Data for processing ::

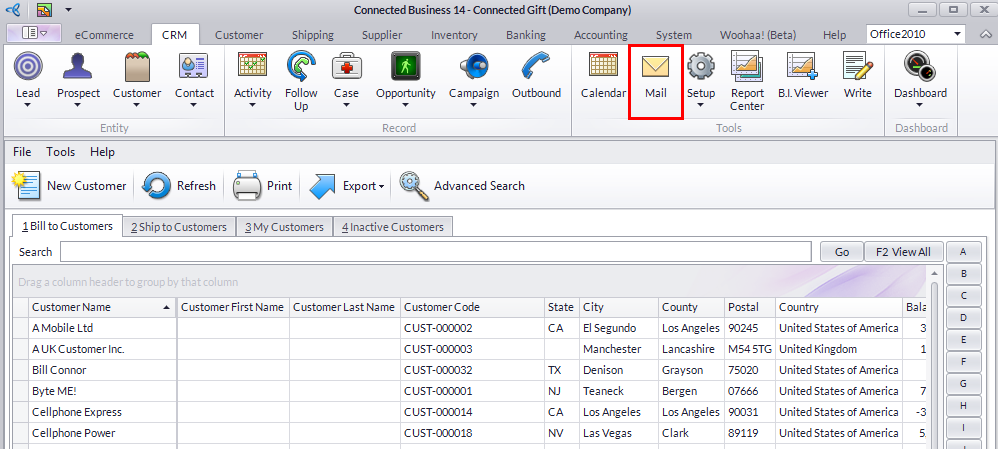The image size is (998, 449).
Task: Click the Outbound phone icon
Action: point(537,78)
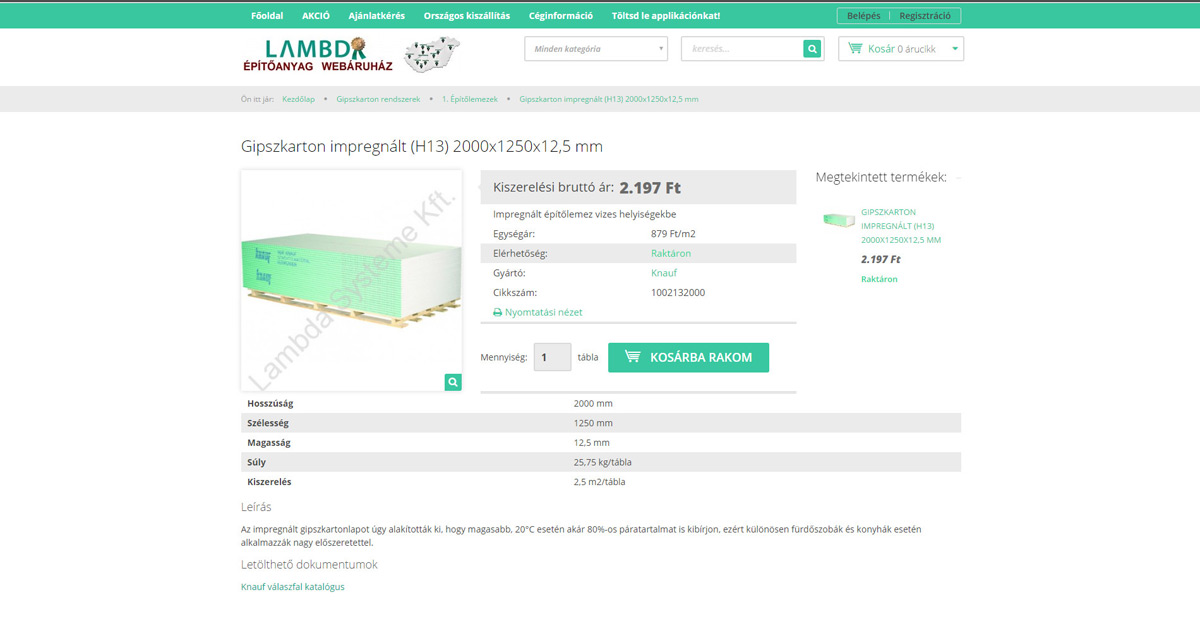Click the Belépés login link
The image size is (1200, 628).
(864, 16)
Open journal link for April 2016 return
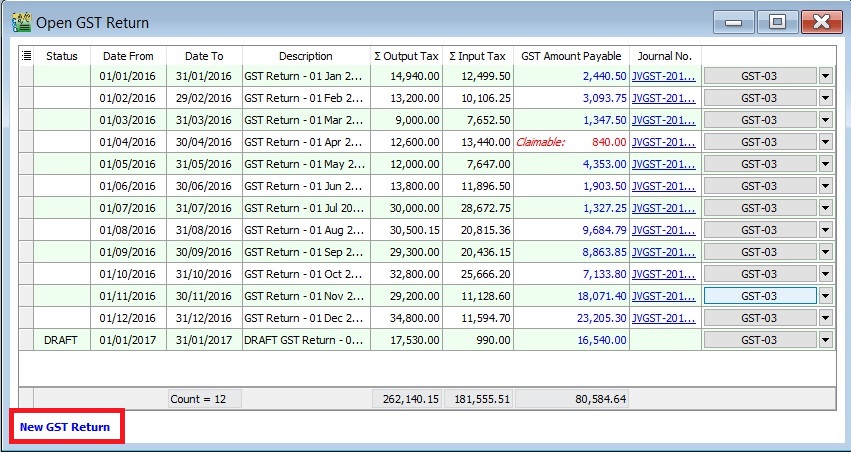This screenshot has width=851, height=452. coord(663,142)
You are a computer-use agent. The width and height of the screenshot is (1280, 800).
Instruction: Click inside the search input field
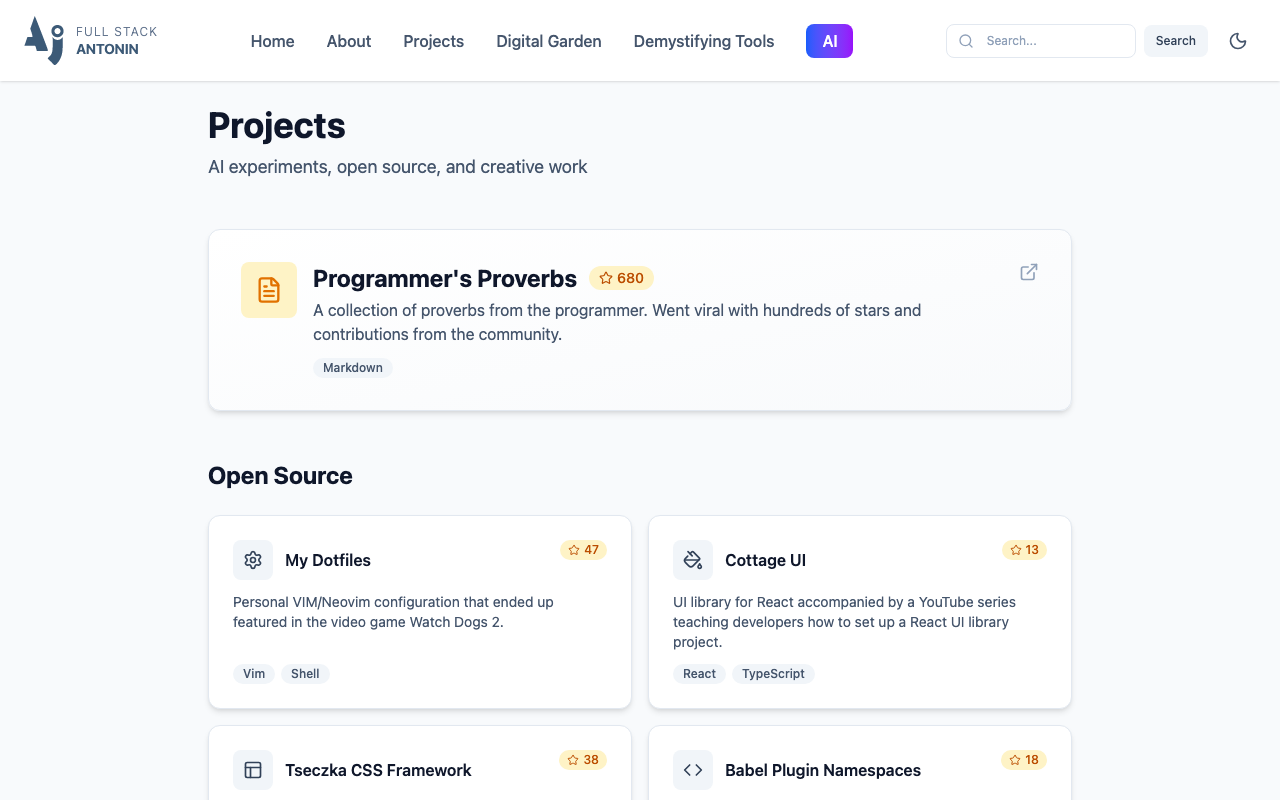click(1050, 41)
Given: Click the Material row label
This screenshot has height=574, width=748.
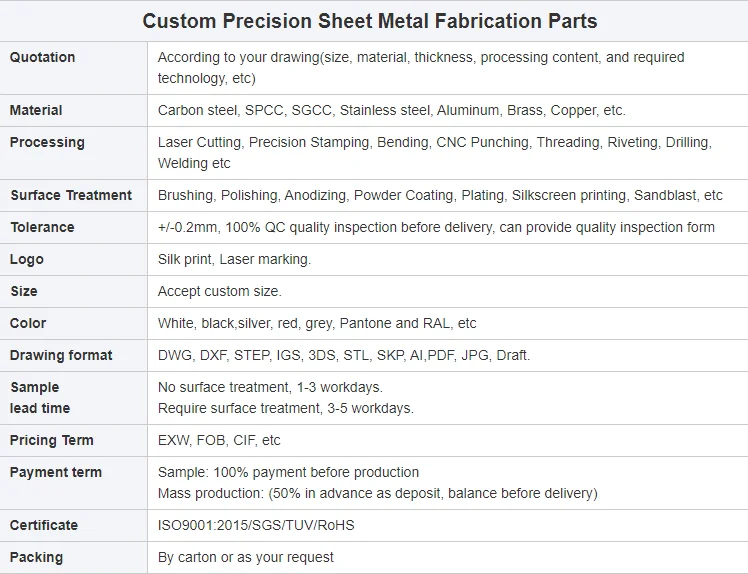Looking at the screenshot, I should pos(36,110).
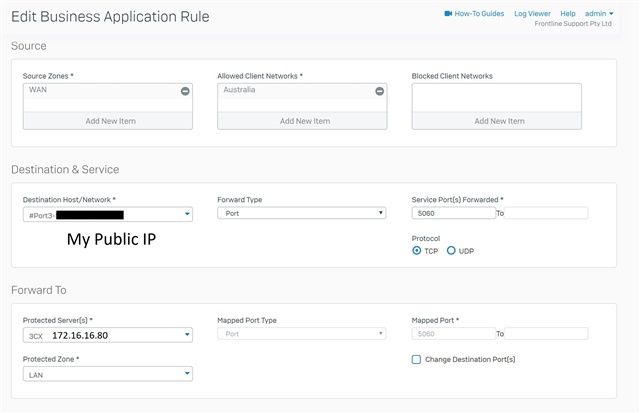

What this task involves ::
Would you please copy, exactly and only, the lines from the one with "You are a computer-use" through the end of the entries above, skipping every picture?

Result ::
You are a computer-use agent. The width and height of the screenshot is (1280, 800).
Instruction: Click inside the search input field
click(1050, 41)
Given: Click the Material row label
This screenshot has height=574, width=748.
Looking at the screenshot, I should pos(36,110).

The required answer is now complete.